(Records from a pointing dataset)
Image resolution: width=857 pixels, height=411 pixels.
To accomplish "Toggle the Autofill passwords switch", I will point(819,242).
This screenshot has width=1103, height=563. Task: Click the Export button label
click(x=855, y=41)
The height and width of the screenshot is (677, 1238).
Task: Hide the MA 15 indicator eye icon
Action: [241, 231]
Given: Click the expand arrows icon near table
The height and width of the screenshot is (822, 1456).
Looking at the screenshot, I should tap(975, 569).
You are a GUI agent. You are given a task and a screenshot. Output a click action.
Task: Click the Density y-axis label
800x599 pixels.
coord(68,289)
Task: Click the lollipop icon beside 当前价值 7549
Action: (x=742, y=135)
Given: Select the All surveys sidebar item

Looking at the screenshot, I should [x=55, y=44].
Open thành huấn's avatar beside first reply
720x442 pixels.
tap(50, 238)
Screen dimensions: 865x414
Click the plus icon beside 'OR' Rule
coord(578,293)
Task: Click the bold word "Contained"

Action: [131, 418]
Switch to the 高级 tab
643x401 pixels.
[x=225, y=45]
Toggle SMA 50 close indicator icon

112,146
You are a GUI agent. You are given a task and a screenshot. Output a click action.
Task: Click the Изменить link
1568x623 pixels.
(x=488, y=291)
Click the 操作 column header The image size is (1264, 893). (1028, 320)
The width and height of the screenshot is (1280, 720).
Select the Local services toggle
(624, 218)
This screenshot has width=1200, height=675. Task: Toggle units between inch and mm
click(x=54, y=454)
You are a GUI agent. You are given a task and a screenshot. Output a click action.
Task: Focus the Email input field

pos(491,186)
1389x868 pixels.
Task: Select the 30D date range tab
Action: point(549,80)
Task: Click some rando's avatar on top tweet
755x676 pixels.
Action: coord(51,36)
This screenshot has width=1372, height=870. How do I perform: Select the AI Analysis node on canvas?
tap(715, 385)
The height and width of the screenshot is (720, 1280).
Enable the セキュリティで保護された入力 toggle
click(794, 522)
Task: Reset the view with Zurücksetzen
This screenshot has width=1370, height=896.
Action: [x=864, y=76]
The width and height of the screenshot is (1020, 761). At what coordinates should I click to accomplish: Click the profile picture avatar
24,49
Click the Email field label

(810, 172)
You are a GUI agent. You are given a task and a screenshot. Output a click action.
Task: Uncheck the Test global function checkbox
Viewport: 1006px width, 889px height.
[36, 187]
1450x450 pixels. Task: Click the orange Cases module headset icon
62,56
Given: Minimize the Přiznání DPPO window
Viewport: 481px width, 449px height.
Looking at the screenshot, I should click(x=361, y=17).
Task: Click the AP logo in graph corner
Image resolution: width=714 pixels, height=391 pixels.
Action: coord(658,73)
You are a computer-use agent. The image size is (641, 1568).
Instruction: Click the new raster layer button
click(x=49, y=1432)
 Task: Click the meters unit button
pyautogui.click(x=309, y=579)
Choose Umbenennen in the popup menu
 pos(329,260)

* _Directions for this task_
Can you revise the records above, replacing "GUI agent" with "screen-control agent" everywhere it occurs and changing nothing else?

* _Answer for this exercise_
Image resolution: width=857 pixels, height=411 pixels.
To accomplish "Toggle the Autofill passwords switch", I will point(819,242).
This screenshot has width=1103, height=563. Task: Click the Export button label
click(x=855, y=41)
The height and width of the screenshot is (677, 1238).
Task: Hide the MA 15 indicator eye icon
Action: [241, 231]
Given: Click the expand arrows icon near table
The height and width of the screenshot is (822, 1456).
Looking at the screenshot, I should tap(975, 569).
You are a screen-control agent. You are given a task and a screenshot. Output a click action.
Task: Click the Density y-axis label
800x599 pixels.
coord(68,289)
Task: Click the lollipop icon beside 当前价值 7549
Action: (x=742, y=135)
Given: Select the All surveys sidebar item

Looking at the screenshot, I should [x=55, y=44].
Open thành huấn's avatar beside first reply
720x442 pixels.
tap(50, 238)
Screen dimensions: 865x414
Click the plus icon beside 'OR' Rule
coord(578,293)
Task: Click the bold word "Contained"

Action: [131, 418]
Switch to the 高级 tab
643x401 pixels.
[x=225, y=45]
Toggle SMA 50 close indicator icon

112,146
You are a screen-control agent. You are given a task and a screenshot. Output a click action.
Task: Click the Изменить link
1568x623 pixels.
(x=488, y=291)
Click the 操作 column header The image size is (1264, 893). (1028, 320)
The width and height of the screenshot is (1280, 720).
Select the Local services toggle
(624, 218)
This screenshot has width=1200, height=675. Task: Toggle units between inch and mm
click(x=54, y=454)
You are a screen-control agent. You are given a task and a screenshot. Output a click action.
Task: Focus the Email input field

pos(491,186)
1389x868 pixels.
Task: Select the 30D date range tab
Action: point(549,80)
Task: Click some rando's avatar on top tweet
755x676 pixels.
Action: coord(51,36)
This screenshot has width=1372, height=870. How do I perform: Select the AI Analysis node on canvas?
tap(715, 385)
The height and width of the screenshot is (720, 1280).
Enable the セキュリティで保護された入力 toggle
click(794, 522)
Task: Reset the view with Zurücksetzen
This screenshot has width=1370, height=896.
Action: [x=864, y=76]
The width and height of the screenshot is (1020, 761). At what coordinates should I click to accomplish: Click the profile picture avatar
24,49
Click the Email field label

(810, 172)
You are a screen-control agent. You are given a task and a screenshot. Output a click action.
Task: Uncheck the Test global function checkbox
Viewport: 1006px width, 889px height.
[36, 187]
1450x450 pixels. Task: Click the orange Cases module headset icon
62,56
Given: Minimize the Přiznání DPPO window
Viewport: 481px width, 449px height.
Looking at the screenshot, I should click(x=361, y=17).
Task: Click the AP logo in graph corner
Image resolution: width=714 pixels, height=391 pixels.
Action: coord(658,73)
You are a computer-use agent. The image size is (641, 1568).
Instruction: Click the new raster layer button
click(x=49, y=1432)
 Task: Click the meters unit button
pyautogui.click(x=309, y=579)
Choose Umbenennen in the popup menu
 pos(329,260)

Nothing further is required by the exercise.